The Court in Sexton, supra, 413 Mich. at 419-425, 320 N.W.2d 843, provided an extensive exposition on the origins and pros and cons of lex loci delicti. Thus, a brief summary of the doctrine will suffice here. Prior to Sexton, the substantive rights of parties in an action brought in Michigan were governed by the law of the place of the wrong (the lex loci delicti). The use of the doctrine has been traced as far back as Wingert v. Wayne Circuit Judge, 101 Mich. 395, 59 N.W. 662 (1894). 4 Some years later, in Kaiser v. North, 292 Mich. 49, 289 N.W. 325 (1939), two Michigan residents were involved in an accident in Ontario, Canada. Ontario had an automobile guest statute barring recovery by a guest passenger against a host driver. Michigan, however, permitted recovery under some circumstances. Kaiser, supra, 53, 289 N.W. 325. The Court squarely held that the law of the place of the accident governed and, thus, on the basis of Ontario law, denied the plaintiff recovery.
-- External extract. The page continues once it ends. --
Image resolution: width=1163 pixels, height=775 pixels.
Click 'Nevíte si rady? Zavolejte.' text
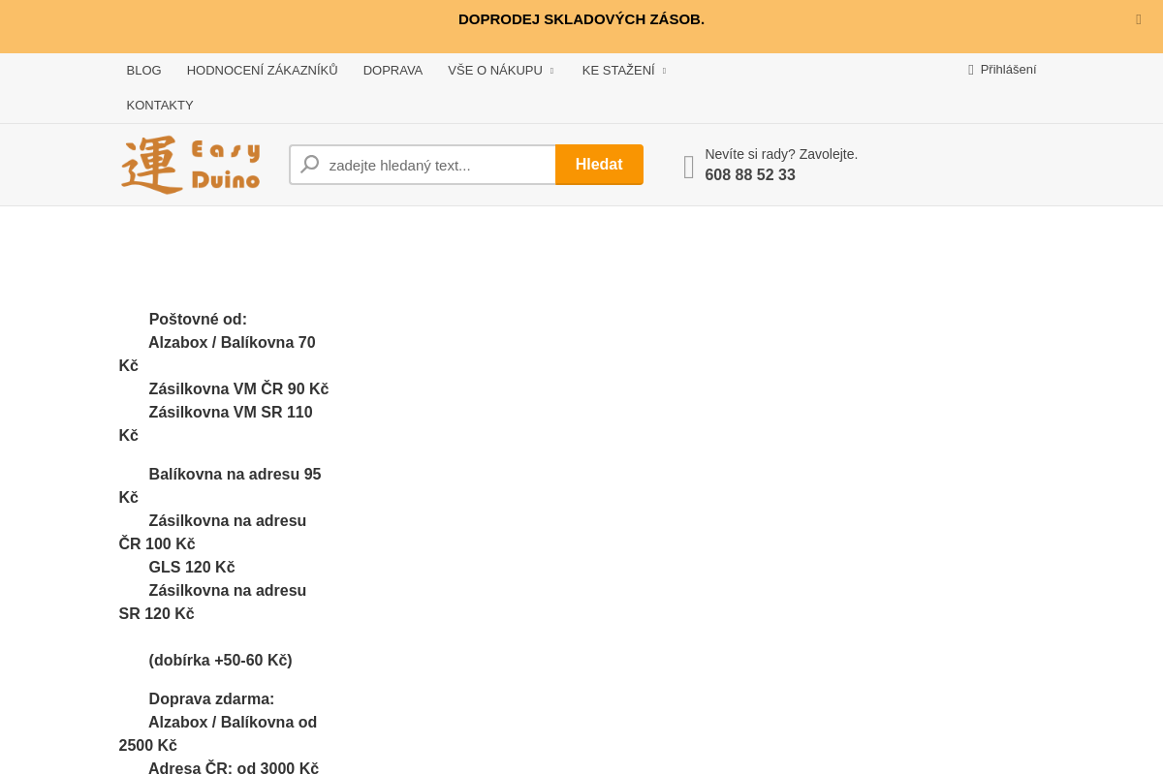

This holding was consistent with the majority view at the time, as well as the original Restatement of Conflicts of Laws, Sec. 378, which stated: "The law of the place of the wrong determines whether a person has sustained a legal injury."

The decline in popularity of the lex loci doctrine was initiated in the seminal case of Babcock v. Jackson, 12 N.Y.2d 473, 240 N.Y.S.2d 743, 191 N.E.2d 279 (1963). The court applied the law of New York, as the state of the parties' residence, origin of the guest/host relationship, and beginning and anticipated end point of the trip, rather than the law of Ontario, where the accident occurred. After Babcock, a number of courts reexamined the advisability of adhering to the lex loci delicti doctrine.

In Michigan, the question of the continuing viability of lex loci delicti was presented in Abendschein, supra. That case also involved an accident which occurred in Ontario. The plaintiffs resided in New York and the defendants in Michigan. The trip began in New York and was to end in Michigan. The plaintiffs alleged that defendant Farrell caused the accident by his gross negligence. Under Ontario law, recovery was barred. The plaintiffs could recover under Michigan law if they could prove gross negligence or wilful and wanton misconduct on the part of the host driver. 5 New York, on the other hand, had no guest statute. Thus, the plaintiffs could have recovered under the laws of New York or Michigan. Rather than adopting an alternative methodology as argued by the plaintiffs, the Abendschein Court reaffirmed its adherence to the lex loci delicti doctrine. In light of the perceived advantages of lex loci--certainty, predictability, ease of application, and discouragement of forum shopping--the unanimous Court was unpersuaded that lex loci should be abandoned, despite "occasionally unjust" results. Abendschein, supra, 382 Mich. at 516, 170 N.W.2d 137.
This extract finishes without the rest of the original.